SUPPORT Expands Aid in Southern Sudan
In anticipation of Southern Sudan’s historic 2011 elections and independence referendum, USAID/Sudan received unprecedented levels of funding to implement programs supporting the country’s transition to peace.
But security concerns limited USAID’s total number of staff and length of stay in the country, hindered travel outside major urban centers and interrupted smooth logistics to carry out critical programming.
MSI is currently implementing the SUPPORT project – a three-year effort to assist USAID in outsourcing staff, sharing and organizing field knowledge, monitoring and evaluating projects, hosting dignitaries, and improving communications.
SUPPORT enabled the hiring of 10 staff members who worked closely with USAID experts and three news staffers to transition to full-time USAID employees. SUPPORT built a facility for USAID and hosted 300 meetings in the first half of 2010 to reach out to the agency’s business and government partners.
The project facilitates meetings between USAID diplomats and the government of Southern Sudan.
Southern Sudan officials in the Ministry of Regional Cooperation said they learned the protocol to host such events through their partnership and participation on events managed by the MSI project.

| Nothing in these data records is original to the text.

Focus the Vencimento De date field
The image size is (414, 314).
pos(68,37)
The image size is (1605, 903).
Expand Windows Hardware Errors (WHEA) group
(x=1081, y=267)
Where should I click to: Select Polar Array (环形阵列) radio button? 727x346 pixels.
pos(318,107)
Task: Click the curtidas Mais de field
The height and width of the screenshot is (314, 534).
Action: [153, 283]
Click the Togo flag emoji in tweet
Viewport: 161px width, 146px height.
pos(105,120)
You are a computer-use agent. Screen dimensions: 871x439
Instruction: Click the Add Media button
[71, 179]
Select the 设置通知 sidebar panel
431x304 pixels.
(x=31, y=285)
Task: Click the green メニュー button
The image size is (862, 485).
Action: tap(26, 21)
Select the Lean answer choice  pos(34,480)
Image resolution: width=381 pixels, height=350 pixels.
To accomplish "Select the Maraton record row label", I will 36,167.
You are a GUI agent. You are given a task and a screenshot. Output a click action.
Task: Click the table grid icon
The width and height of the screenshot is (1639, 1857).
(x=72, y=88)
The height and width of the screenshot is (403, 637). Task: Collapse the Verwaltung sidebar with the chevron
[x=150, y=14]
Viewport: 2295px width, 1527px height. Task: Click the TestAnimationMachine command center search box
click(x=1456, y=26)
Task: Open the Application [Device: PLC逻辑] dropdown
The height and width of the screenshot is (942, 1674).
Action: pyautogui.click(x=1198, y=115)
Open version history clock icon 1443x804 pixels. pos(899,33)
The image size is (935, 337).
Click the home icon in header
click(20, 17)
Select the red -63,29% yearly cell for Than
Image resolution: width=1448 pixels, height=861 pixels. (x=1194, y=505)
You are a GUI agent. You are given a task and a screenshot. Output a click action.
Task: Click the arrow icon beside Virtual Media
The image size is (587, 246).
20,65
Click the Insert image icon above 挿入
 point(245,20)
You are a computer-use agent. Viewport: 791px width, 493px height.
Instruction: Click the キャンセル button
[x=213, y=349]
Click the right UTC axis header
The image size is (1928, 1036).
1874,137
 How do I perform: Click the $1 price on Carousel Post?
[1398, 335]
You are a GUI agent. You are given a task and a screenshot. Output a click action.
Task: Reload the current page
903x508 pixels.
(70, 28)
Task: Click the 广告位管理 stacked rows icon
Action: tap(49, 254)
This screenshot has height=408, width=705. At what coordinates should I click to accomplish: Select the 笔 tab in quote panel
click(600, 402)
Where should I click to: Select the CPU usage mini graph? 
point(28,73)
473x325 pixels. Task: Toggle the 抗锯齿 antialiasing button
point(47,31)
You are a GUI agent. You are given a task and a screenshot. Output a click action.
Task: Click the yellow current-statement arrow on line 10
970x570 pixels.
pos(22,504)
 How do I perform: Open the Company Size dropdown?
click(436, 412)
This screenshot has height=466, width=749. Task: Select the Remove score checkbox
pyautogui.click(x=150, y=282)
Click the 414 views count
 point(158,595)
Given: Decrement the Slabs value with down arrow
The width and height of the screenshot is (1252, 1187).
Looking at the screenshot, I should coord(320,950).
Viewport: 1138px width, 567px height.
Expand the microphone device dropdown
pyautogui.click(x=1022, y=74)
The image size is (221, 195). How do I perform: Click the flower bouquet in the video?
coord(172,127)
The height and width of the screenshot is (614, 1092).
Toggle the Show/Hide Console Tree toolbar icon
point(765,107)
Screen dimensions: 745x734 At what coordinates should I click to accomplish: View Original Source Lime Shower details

SUPPORT produced three detailed evaluations and special studies for USAID and trained eight teams to create future assessments of such projects.
The program’s experts monitored USAID projects in areas where USAID staff had limitations on diplomatic travel and assisted USAID’s partners in data quality and data systems assessments.
SUPPORT also helped USAID to establish an Intranet and make improvements to its overall communications strategy, in an effort to better convey the partnership USAID has entered into with the Southern Sudanese.